Estimation of seismic loss for a portfolio of buildings under bidirectional horizontal ground motions due to a scenario cascadia event

Abstract

Earthquake ground motions induced by a scenario event are spatially (partially) correlated and (partially) coherent. Simulated ground motion records can be used to carry out nonlinear inelastic time history analysis for a portfolio of buildings to estimate the seismic loss, which is advantageous as there is no need to develop and apply empirical ground motion prediction equations and the ductility demand rules, or to search the scenario-compatible recorded records at selected sites that may not exist.
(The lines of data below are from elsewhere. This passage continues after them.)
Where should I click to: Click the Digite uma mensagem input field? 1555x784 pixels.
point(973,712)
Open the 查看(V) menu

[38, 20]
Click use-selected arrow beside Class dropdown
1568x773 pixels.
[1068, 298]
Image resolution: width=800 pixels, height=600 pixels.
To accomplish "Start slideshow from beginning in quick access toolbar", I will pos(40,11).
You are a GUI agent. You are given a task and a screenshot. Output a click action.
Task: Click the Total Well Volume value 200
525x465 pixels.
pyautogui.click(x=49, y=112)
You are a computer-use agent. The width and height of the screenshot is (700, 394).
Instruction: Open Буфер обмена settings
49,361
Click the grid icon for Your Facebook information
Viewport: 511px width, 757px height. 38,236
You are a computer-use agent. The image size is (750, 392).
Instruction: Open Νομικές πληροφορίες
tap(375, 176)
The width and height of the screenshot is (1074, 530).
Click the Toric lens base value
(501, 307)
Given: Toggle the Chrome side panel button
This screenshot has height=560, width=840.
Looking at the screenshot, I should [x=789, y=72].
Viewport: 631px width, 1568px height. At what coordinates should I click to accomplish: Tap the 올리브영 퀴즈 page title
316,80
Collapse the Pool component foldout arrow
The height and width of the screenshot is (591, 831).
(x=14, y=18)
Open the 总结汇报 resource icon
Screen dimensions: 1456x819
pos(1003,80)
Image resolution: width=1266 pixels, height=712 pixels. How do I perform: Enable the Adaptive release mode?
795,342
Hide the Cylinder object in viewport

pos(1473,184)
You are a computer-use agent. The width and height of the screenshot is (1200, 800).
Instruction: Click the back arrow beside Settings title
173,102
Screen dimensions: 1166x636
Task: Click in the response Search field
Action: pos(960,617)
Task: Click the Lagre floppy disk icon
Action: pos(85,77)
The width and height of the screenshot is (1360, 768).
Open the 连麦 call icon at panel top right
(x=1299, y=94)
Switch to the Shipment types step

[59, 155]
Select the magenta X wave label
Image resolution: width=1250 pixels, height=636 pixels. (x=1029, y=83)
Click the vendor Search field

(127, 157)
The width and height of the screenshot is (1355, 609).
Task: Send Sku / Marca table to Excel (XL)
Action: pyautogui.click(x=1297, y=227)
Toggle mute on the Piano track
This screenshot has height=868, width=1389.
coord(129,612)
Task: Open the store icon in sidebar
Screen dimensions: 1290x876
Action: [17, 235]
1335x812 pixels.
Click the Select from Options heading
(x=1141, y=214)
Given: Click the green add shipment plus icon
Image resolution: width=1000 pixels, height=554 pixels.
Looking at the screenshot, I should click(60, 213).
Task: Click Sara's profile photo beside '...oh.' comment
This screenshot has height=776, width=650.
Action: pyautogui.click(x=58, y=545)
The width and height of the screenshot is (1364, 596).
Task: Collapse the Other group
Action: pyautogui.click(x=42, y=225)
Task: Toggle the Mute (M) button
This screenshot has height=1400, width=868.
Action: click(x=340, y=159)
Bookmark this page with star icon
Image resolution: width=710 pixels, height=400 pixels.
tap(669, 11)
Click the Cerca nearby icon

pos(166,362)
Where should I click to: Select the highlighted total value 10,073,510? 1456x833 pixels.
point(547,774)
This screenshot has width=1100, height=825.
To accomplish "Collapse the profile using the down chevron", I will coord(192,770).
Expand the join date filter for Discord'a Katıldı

Further, if the structures being considered are sensitive to the orientation of the excitation, multiple-component ground motion records are needed. For the simulation of such ground motion records, previous studies have shown that correlation and coherency between any pair of ground motion components need to be incorporated. In this study, the seismic loss of a portfolio of hypothetical buildings in downtown Vancouver under bidirectional horizontal ground motions due to a scenario Cascadia event is estimated by using simulated bidirectional ground motion records that include realistic correlation and coherency characteristics. The hysteretic behaviors of the buildings are described by bidirectional Bouc–Wen model. The results show that the use of unidirectional ground motions and single-degree-of-freedom system structural model may underestimate the aggregated seismic loss.